My Mrs works for an insurance company and they are not allowed to use the word brainstorm in case it offends somebody with disabilities....they call it a mind shower. Absolutely pathetic......I'm afraid it will get worse.


----------



## Smeds (Oct 28, 2009)

Is it ok to refer to a white person as a monkey?

Is the term 'pay peanuts, get monkeys' banned now?

To me, calling someone a monkey means they're a bit of an idiot, foolish, maybe a bit useless.


----------



## NickG (Aug 15, 2013)

zzrob said:


> The world has gone crazy...you're not allowed to say jack shit these days (no offence Jack)!


 :lol: :lol: Poor Jack!! hahhahaha!!


----------



## Pale Rider (Nov 15, 2011)

Smeds said:


> Is it ok to refer to a white person as a monkey?


You can call a white person absolutely anything you like - especially if they're male. "White honky trash" is absolutely fine. Saying that the BBC is "hideously white" (as Greg **** said when he was DG) also absolutely fine.

The problem comes when you refer to any of the so-called "ethnic minorities" in a dodgy way. Then you're in trouble - and might even get a visit from the Old Bill if they need to bump up their conviction rate this month.

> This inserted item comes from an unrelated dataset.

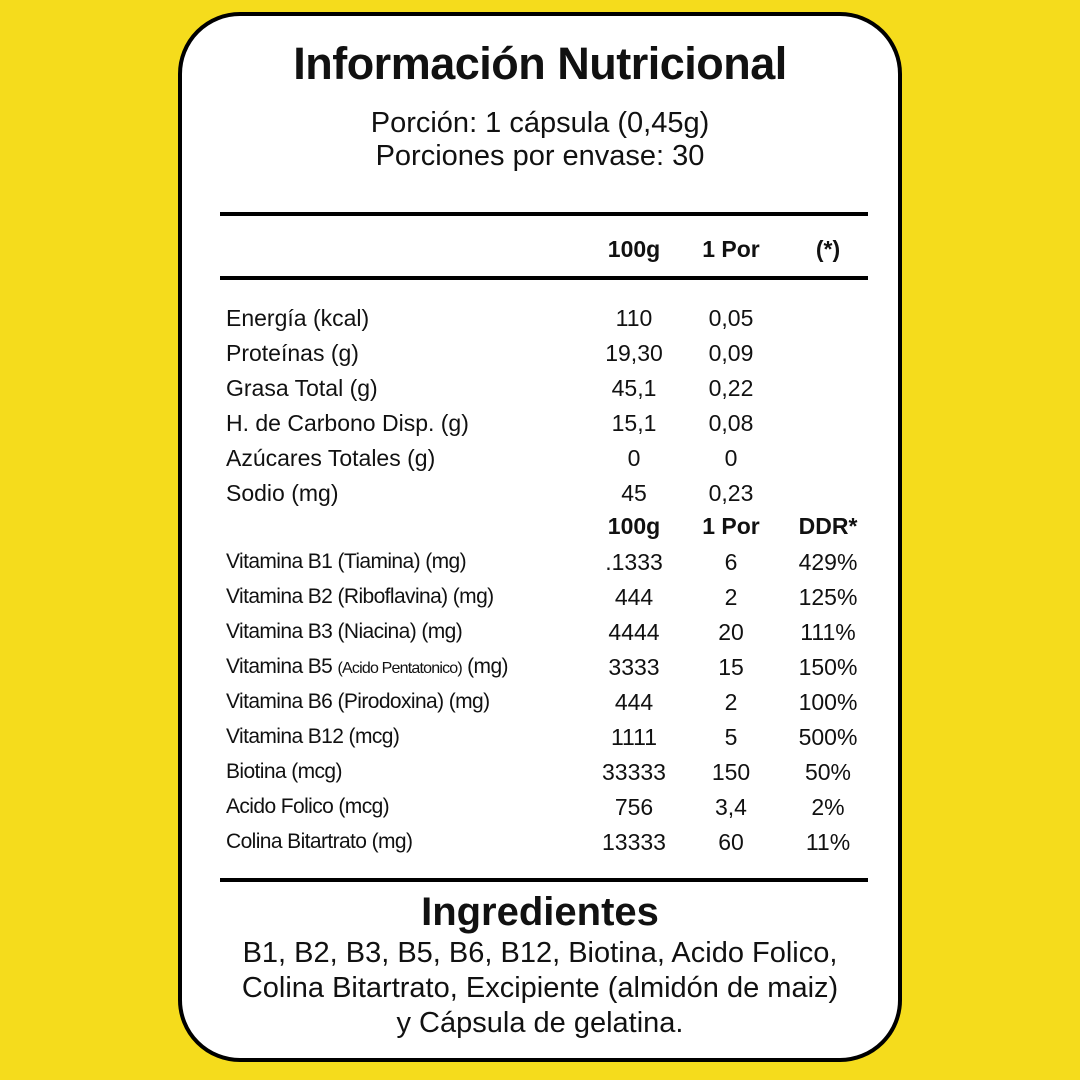 The image size is (1080, 1080). Describe the element at coordinates (731, 318) in the screenshot. I see `value-per-serving: 0,05` at that location.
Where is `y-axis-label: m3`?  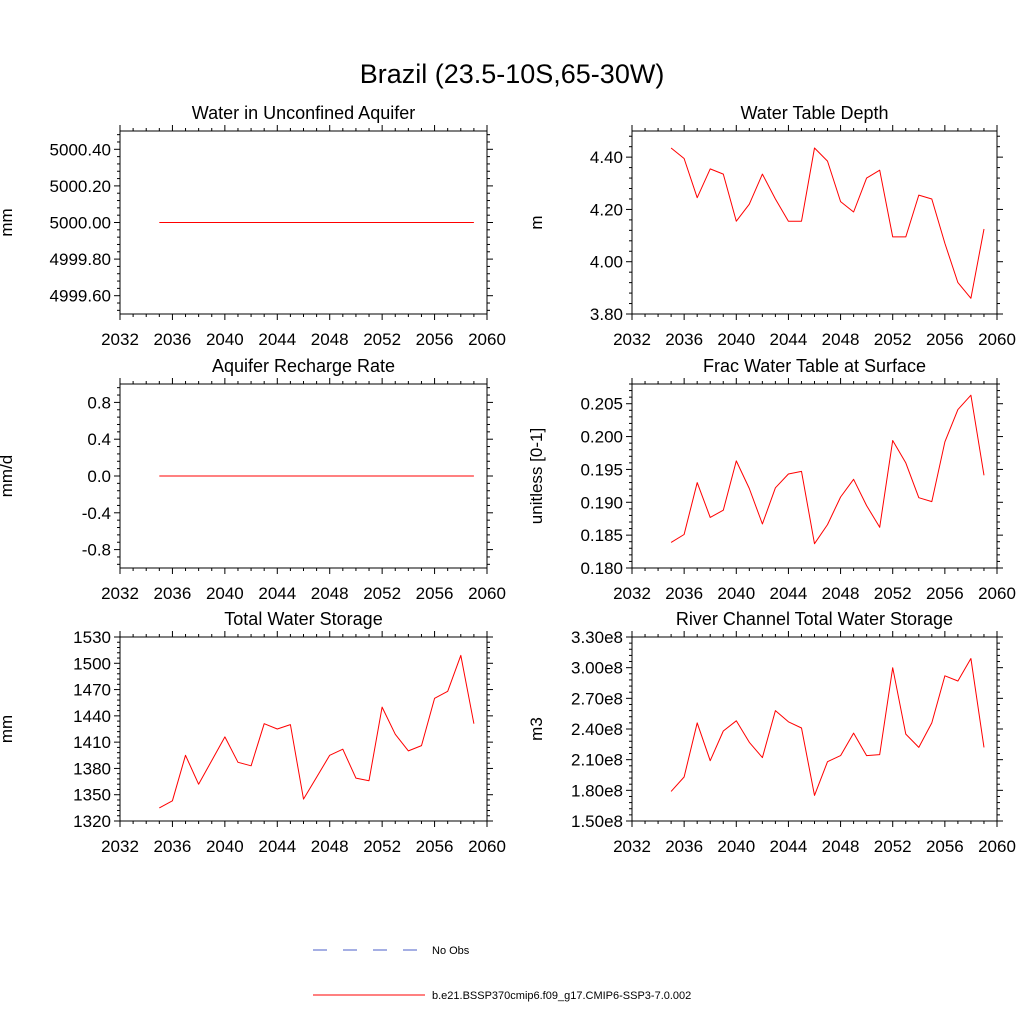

But maybe things are changing. Roy Hodgson seems to have got away with calling Andros Townsend a "monkey". Maybe the fans can go back to chucking bananas now. :wink:


----------



## ZephyR2 (Feb 20, 2013)

I think you had to be in the dressing room at the time to really understand the context of the remark. None of us were, nor were the press. And perhaps even more importantly none of us were present during the preceding few days of training when references to such matters like the NSA space monkey may have been raised several times in relation to other circumstances. It could have already been an in joke.
Who knows? You don't.


----------



## jack19881011 (Nov 5, 2013)

I feel okay。 :-| :-|


----------